▸ **Problem statement**: Would you please return the lines of the entries below starting at the line that has "Are feelings in" and ending at the line that has "2 [button] (48, 1283)", both included, exactly as they are?

**** Extracted information ****

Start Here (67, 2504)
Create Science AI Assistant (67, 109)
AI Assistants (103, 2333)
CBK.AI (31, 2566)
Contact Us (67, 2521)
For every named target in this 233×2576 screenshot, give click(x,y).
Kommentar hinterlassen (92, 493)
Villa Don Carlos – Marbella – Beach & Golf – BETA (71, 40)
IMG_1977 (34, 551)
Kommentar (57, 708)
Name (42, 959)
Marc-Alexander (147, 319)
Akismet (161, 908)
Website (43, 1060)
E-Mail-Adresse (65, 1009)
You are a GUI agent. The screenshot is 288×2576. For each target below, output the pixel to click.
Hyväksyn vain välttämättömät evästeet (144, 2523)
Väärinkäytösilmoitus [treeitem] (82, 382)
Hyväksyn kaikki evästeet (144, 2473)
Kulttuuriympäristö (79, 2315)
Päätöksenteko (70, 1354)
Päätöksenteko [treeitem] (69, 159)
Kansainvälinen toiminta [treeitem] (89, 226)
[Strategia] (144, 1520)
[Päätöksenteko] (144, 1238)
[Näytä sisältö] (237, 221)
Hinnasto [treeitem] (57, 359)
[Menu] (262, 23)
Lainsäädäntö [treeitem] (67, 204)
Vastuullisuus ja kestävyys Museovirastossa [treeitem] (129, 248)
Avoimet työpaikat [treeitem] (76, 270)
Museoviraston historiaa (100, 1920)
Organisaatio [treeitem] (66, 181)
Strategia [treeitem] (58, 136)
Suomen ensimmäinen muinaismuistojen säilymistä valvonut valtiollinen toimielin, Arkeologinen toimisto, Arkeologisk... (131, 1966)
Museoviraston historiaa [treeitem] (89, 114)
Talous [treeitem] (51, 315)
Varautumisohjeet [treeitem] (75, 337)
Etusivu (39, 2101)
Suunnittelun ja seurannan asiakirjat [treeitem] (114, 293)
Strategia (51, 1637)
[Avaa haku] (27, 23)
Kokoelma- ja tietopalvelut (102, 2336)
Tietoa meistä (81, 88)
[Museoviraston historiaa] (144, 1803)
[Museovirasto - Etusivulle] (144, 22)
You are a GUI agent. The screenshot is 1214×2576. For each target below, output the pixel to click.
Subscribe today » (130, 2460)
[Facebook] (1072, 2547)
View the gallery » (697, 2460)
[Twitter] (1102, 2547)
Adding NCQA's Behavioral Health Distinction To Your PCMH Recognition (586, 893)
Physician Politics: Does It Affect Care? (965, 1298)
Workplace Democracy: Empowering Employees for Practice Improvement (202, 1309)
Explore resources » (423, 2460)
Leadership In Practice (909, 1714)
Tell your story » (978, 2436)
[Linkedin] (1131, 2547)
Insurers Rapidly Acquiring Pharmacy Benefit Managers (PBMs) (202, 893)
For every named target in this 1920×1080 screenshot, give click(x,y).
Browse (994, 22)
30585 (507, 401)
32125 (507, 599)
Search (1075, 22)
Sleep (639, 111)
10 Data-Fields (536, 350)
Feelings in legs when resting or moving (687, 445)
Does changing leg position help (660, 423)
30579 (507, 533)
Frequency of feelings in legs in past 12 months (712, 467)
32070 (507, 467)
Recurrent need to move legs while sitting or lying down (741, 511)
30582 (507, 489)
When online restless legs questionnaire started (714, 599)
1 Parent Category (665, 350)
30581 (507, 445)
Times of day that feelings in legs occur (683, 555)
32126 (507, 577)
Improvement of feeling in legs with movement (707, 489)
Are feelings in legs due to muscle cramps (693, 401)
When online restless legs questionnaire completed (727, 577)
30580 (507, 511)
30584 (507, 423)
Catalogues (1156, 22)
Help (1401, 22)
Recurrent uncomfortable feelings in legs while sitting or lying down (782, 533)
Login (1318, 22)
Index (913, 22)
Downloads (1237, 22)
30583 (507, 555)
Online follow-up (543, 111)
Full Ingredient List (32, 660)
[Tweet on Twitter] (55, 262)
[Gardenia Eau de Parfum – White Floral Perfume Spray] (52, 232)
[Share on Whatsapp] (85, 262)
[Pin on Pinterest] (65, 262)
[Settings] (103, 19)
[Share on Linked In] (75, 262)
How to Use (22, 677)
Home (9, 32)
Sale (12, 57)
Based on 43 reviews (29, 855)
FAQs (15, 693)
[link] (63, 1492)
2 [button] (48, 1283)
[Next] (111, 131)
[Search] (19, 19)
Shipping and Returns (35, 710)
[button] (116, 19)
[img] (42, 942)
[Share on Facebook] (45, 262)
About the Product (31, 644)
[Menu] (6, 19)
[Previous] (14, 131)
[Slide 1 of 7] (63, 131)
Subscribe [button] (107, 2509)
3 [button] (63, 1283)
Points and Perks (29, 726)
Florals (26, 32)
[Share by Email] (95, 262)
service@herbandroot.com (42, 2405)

****

▸ **Answer box**:
Are feelings in legs due to muscle cramps (693, 401)
When online restless legs questionnaire completed (727, 577)
30580 (507, 511)
30584 (507, 423)
Catalogues (1156, 22)
Help (1401, 22)
Recurrent uncomfortable feelings in legs while sitting or lying down (782, 533)
Login (1318, 22)
Index (913, 22)
Downloads (1237, 22)
30583 (507, 555)
Online follow-up (543, 111)
Full Ingredient List (32, 660)
[Tweet on Twitter] (55, 262)
[Gardenia Eau de Parfum – White Floral Perfume Spray] (52, 232)
[Share on Whatsapp] (85, 262)
[Pin on Pinterest] (65, 262)
[Settings] (103, 19)
[Share on Linked In] (75, 262)
How to Use (22, 677)
Home (9, 32)
Sale (12, 57)
Based on 43 reviews (29, 855)
FAQs (15, 693)
[link] (63, 1492)
2 [button] (48, 1283)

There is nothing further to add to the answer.